Pixel coordinate grounding data

● ● ● ● ●

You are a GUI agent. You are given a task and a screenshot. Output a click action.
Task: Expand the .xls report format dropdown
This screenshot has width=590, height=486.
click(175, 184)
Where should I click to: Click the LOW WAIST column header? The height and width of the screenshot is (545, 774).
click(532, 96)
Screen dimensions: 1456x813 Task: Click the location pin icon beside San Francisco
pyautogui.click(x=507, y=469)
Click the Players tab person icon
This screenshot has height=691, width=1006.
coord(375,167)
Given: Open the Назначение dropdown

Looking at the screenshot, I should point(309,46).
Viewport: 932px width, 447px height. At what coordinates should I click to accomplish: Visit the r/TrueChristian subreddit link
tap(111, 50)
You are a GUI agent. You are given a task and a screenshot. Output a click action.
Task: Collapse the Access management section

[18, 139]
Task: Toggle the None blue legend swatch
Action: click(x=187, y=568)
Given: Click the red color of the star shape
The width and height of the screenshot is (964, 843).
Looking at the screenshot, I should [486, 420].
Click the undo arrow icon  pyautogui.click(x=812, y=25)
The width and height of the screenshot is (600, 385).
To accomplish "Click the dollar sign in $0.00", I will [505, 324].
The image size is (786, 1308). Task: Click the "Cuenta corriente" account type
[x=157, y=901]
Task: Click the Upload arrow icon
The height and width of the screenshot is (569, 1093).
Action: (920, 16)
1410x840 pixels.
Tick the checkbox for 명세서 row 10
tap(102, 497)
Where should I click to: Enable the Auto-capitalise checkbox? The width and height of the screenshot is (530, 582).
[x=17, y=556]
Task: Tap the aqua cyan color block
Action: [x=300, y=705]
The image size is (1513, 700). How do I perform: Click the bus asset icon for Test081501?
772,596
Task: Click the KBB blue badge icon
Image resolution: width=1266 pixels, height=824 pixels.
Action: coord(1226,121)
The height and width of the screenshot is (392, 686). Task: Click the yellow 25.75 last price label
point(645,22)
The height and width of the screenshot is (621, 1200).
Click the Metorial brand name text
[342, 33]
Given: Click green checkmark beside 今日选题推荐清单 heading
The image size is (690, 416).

● ● ● ● ●

▸ **Task to carry out**
Check the data line by line and report how many lines contain "arrow" as a word or string, giving nothing besides the number.

▸ **Result**
2